Re: Bono became a billionaire today...
Posted: Sun May 20, 2012 2:25 pm
by one eyed jack
I am in no position to refute those claims but then, just because its in the New York Post doesn't make me believe it either.
I am very distrustful of the media and if a charity was blatantly lining its own pockets then I would think they would do it in a way it couldnt be audited to prove they earned that much.
I cant see how any charity could get away with paying 99% on costs and salaries. That means they woul dbe profiting more than a company would and you can bet like of our media would have a field day but yet the New York Post clinched that exclusive???
The thing about the media is that it makes sheep out of everyone that believes what they write.
Its in print therefore it must be true. Is that how it works?
Max/OEJ
Posted: Sun May 20, 2012 2:26 pm
by David Johnson
Max,
Don't know if you have read the Daily Mail story that Jim Slip has provided a link to.
It's worthwhile trying to differentiate between:
groups that are raising money for example, disaster relief, where obviously it is important that as much money as possible goes to the victims.
groups that are more campaigning groups on issues and trying to raise awareness as opposed to working on the ground handing out aid.
The organisation referred to, fits into the latter group.
There's a lovely bit of Daily Mail vomit when having stuck the knife in and done what they can to discredit the organisation, they state
"While the organisation's gameplan has never been direct handouts on the ground, many who admire the Irish rock legend may be surprised by the figures."
The ONE group stated
"'We don't provide programmes on the ground. We're an advocacy and campaigning organisation.' and that it took no money from the public and that most of its funding came from the Bill & Melinda Gates Foundation.
I assume that since the Gates Foundation has a long and illustrious record of handing out dosh to umpteen different types of projects, they presumably knew exactly what the money was going to be spent on and what the aims and the objectives of the organisation are.
It's not a precise analogy, but it is a bit like slagging off the Campaign for Nuclear Disarmament for not spending large amounts of money they might have got in the past on radiation victims, instead of campaigning and lobbying.
Re: Bono became a billionaire today...
Posted: Sun May 20, 2012 8:31 pm
by Ken Shabby
I'm not qualified to talk about the finances of individual charities, or indeed, what the charities in question actually do verses what they claim to do (to offer practical aid or to just inform). And I certainly don't think that people should stop giving charity. What I do think, however, is that it's very hypocritical to lecture others about giving, when holding on to such vast sums of money yourself.

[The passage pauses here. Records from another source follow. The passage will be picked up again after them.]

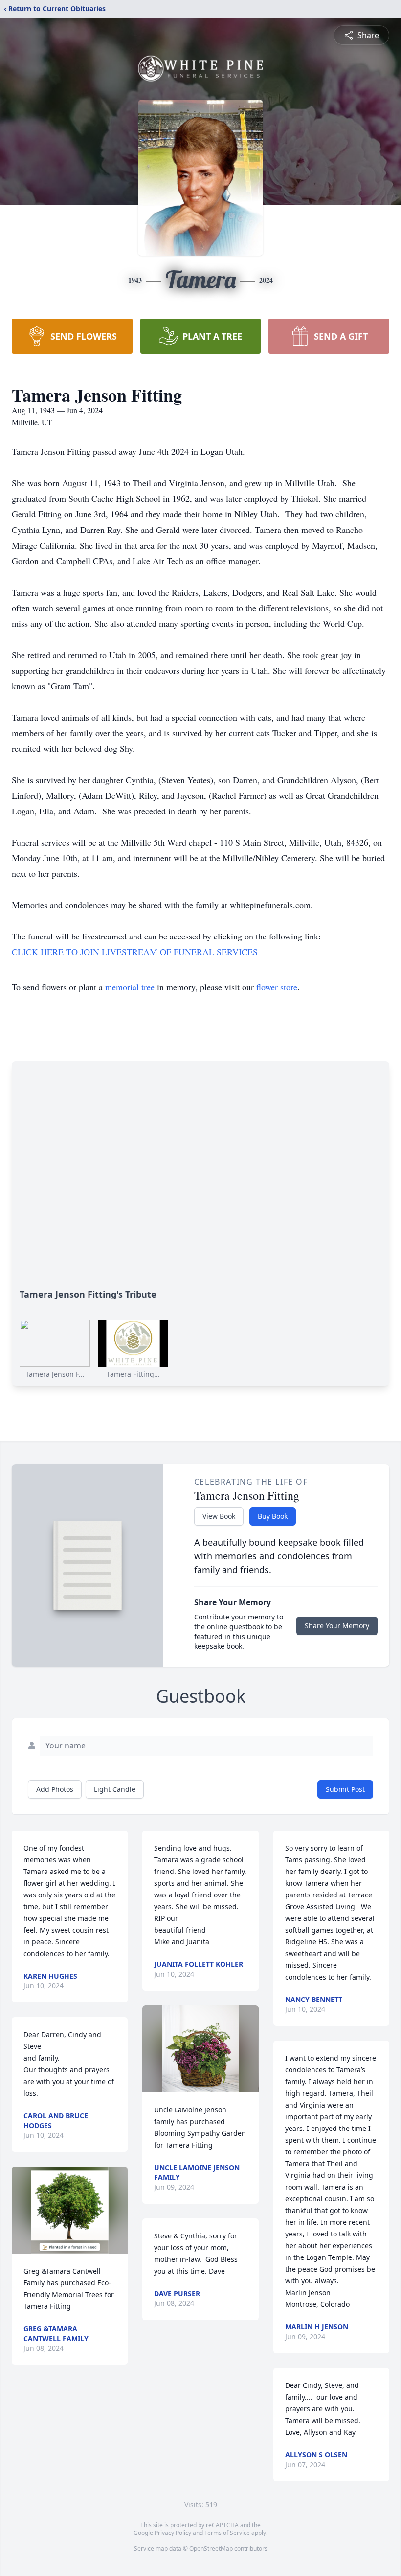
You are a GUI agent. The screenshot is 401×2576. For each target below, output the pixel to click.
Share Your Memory (337, 1625)
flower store (276, 987)
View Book (218, 1516)
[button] (70, 2210)
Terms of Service (227, 2533)
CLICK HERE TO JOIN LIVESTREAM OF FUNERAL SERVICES (135, 952)
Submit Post (345, 1789)
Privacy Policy (173, 2533)
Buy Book (273, 1516)
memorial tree (130, 987)
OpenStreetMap (211, 2548)
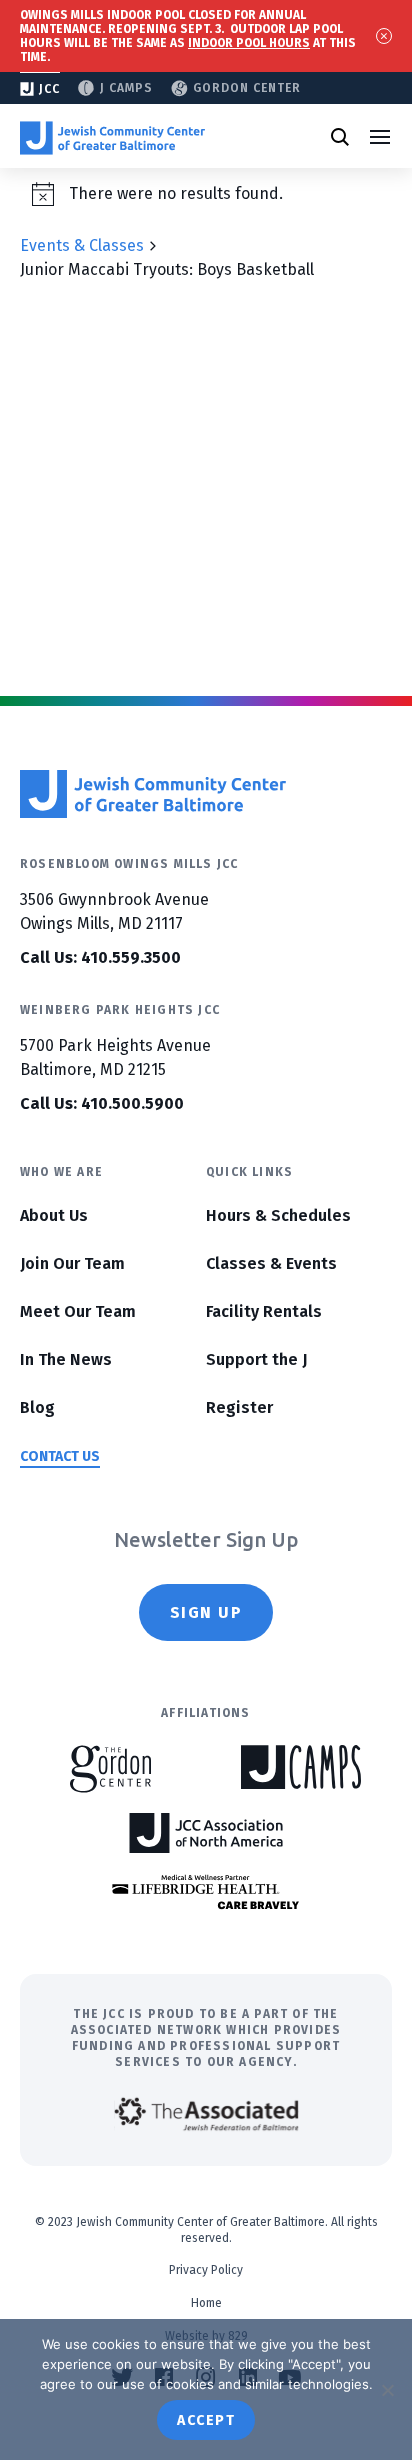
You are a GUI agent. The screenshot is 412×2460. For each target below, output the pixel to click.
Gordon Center (247, 88)
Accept (206, 2420)
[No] (387, 2390)
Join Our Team (72, 1263)
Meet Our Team (78, 1311)
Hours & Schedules (278, 1215)
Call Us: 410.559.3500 (100, 957)
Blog (37, 1407)
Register (239, 1407)
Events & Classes (82, 245)
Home (206, 2303)
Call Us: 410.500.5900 (102, 1103)
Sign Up (206, 1612)
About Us (54, 1215)
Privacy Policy (206, 2270)
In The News (66, 1359)
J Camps (126, 88)
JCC (49, 89)
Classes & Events (271, 1263)
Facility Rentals (264, 1311)
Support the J (256, 1359)
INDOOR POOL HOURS (249, 43)
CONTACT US (60, 1456)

I don't mean a rich person is a hypocrite because he doesn't give all his money to charity. I'm talking about super rich people, people who have tens or even hundreds of millions. They could (while keeping millions back for their own future) give incredibly huge donations to worthwhile charities (as, I admit, some do) and not even feel it. Imagine if you could, just by writing a cheque, end some huge humanitarian disaster. Billionaires, surely, could do just that. But some at least don't. Instead, it seems to me that they just bolster their already god-like public images by talking a lot about these problems (causes, diseases, disasters, etc), while actually giving very little.
I'm not saying that just because someone is rich, they should be forced to give enormous sums to charity. But you'd think that if they cared as much as they say they do, then they would.